(Target position records)
........

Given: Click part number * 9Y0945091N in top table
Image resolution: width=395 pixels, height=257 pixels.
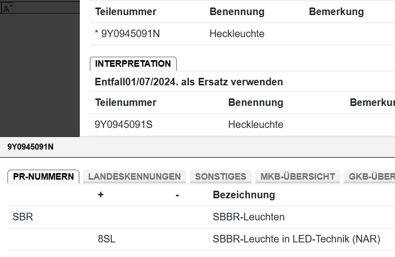Looking at the screenshot, I should [127, 34].
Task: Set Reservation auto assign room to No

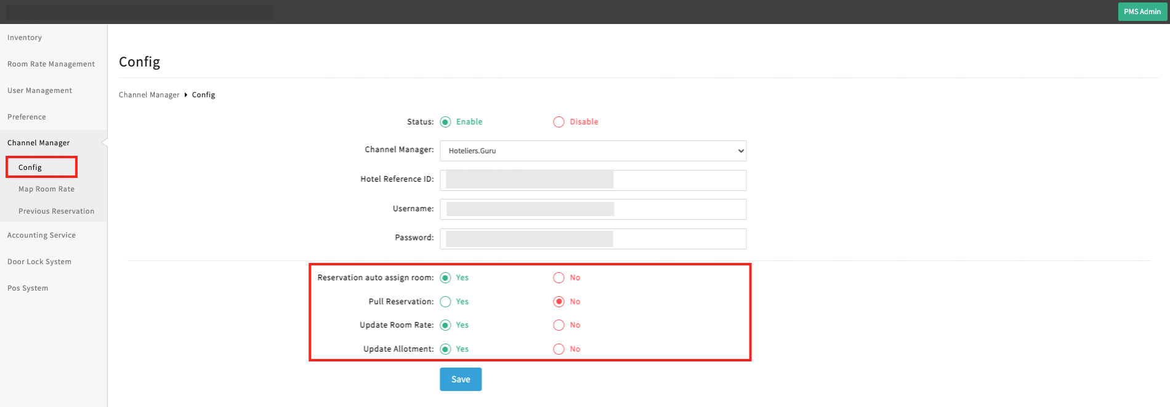Action: click(559, 278)
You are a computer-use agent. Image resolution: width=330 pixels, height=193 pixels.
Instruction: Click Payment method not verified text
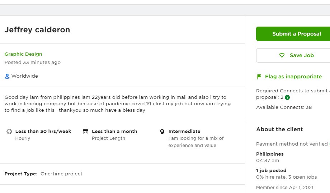[292, 144]
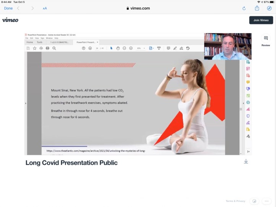This screenshot has width=276, height=207.
Task: Open the three-dots more options menu
Action: point(267,201)
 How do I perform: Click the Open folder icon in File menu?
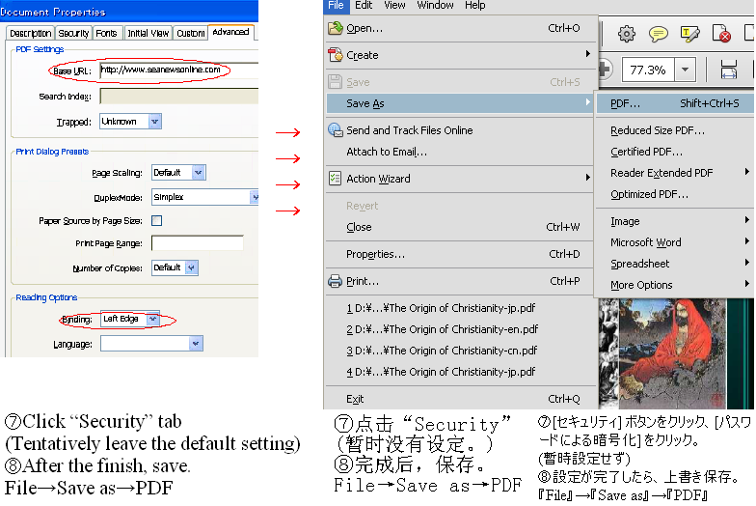point(336,28)
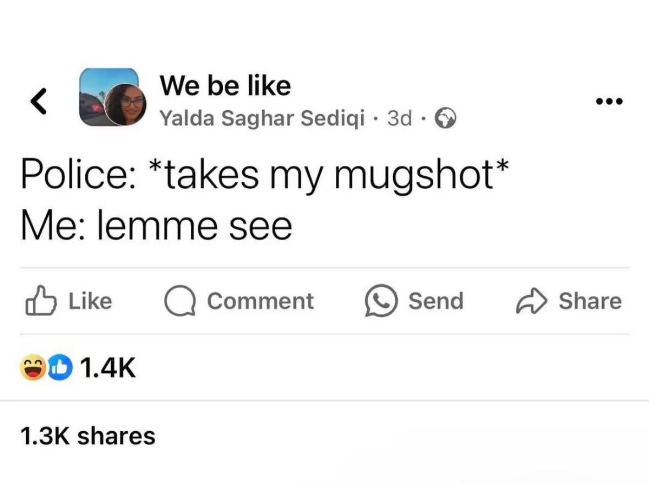This screenshot has width=649, height=483.
Task: View the 1.4K reactions list
Action: 107,368
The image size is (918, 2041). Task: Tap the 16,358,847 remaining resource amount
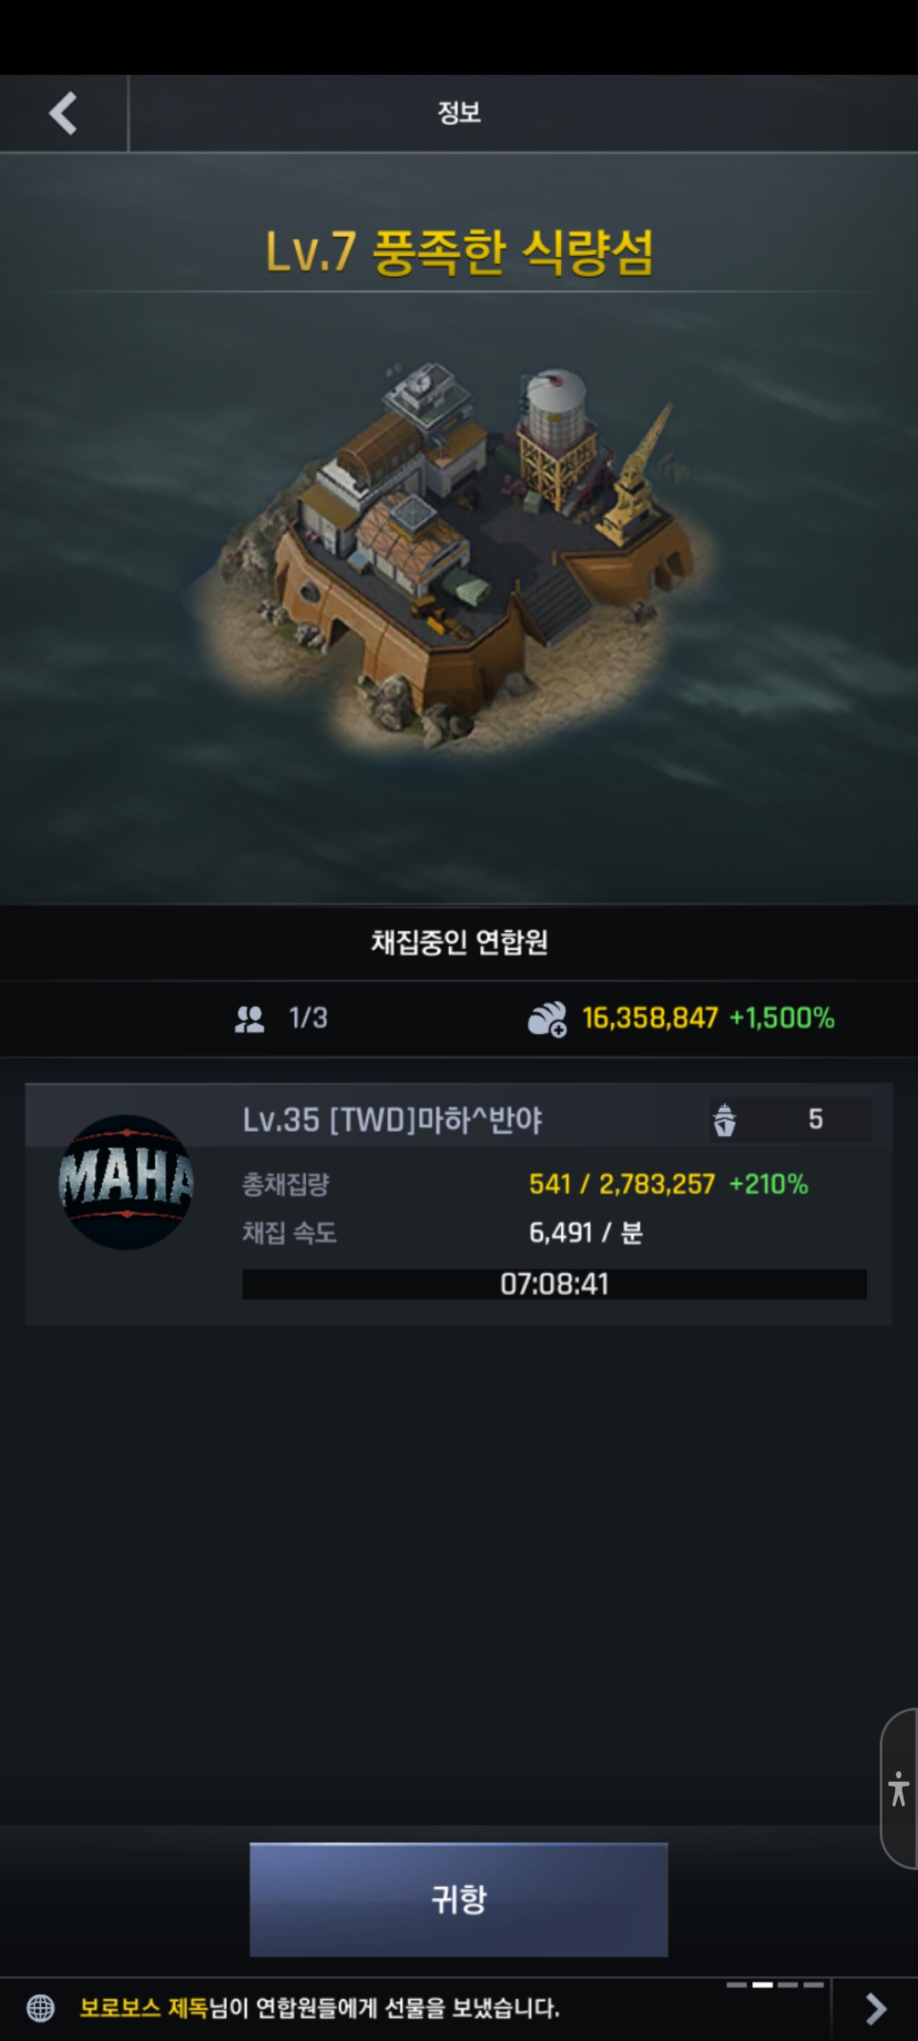point(650,1018)
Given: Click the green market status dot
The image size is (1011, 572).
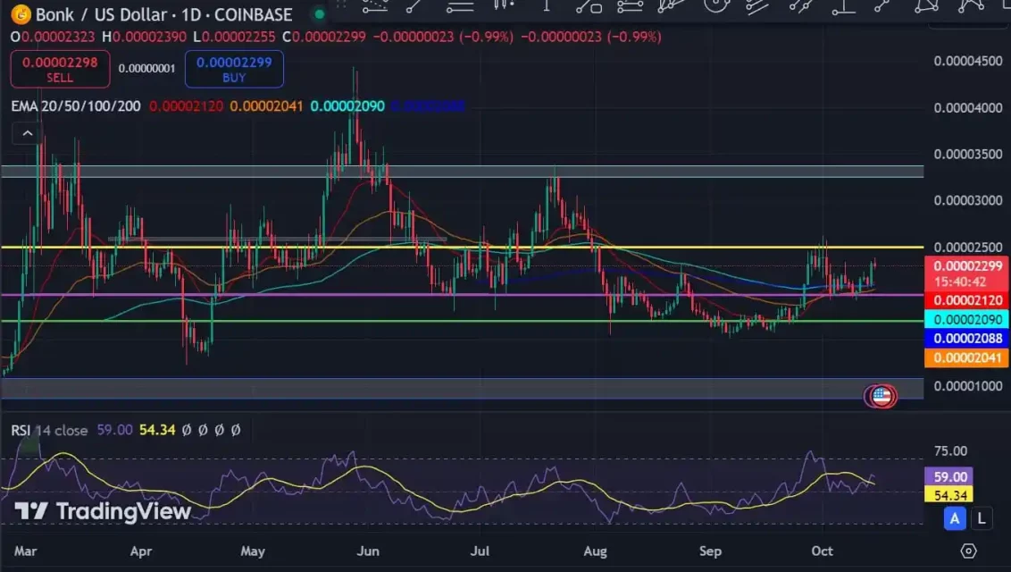Looking at the screenshot, I should point(319,14).
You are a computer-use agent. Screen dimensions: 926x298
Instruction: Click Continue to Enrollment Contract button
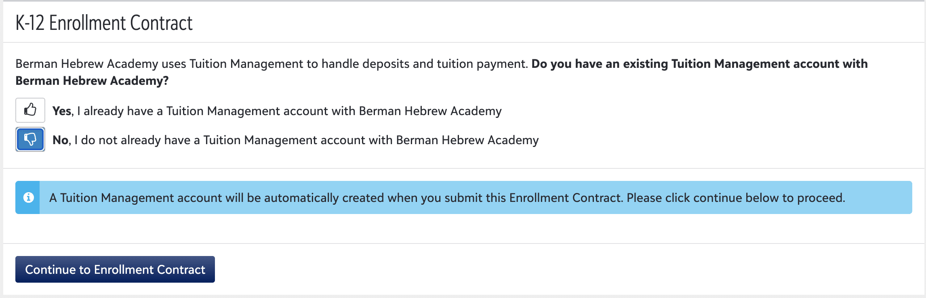pyautogui.click(x=115, y=269)
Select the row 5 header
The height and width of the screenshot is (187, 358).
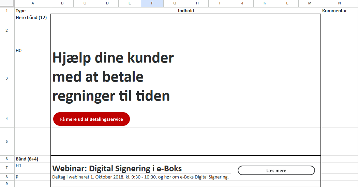[7, 141]

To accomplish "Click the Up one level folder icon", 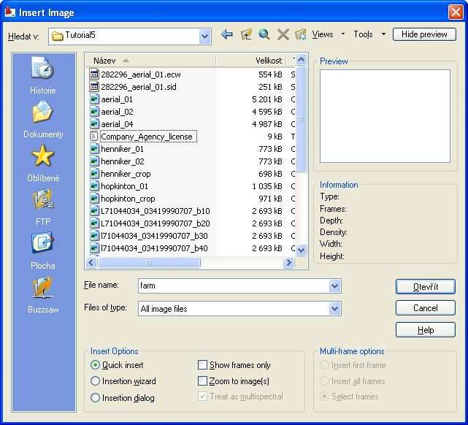I will pyautogui.click(x=246, y=35).
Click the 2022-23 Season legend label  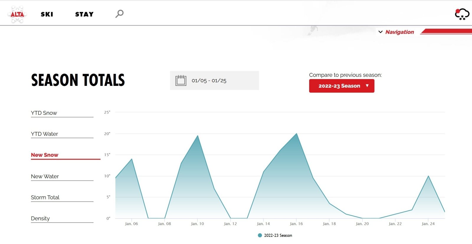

........

Render as a numbered list the lines of the material above, starting at the line containing "The image size is (918, 2041)." and ending at the line containing "Looking at the screenshot, I should point(319,14).", with blank lines left out and the pictures omitted.

- Exercise answer:
1. The image size is (918, 2041). Task: Tap the 16,358,847 remaining resource amount
2. point(650,1018)
3. Given: Click the green market status dot
4. The image size is (1011, 572).
5. Looking at the screenshot, I should point(319,14).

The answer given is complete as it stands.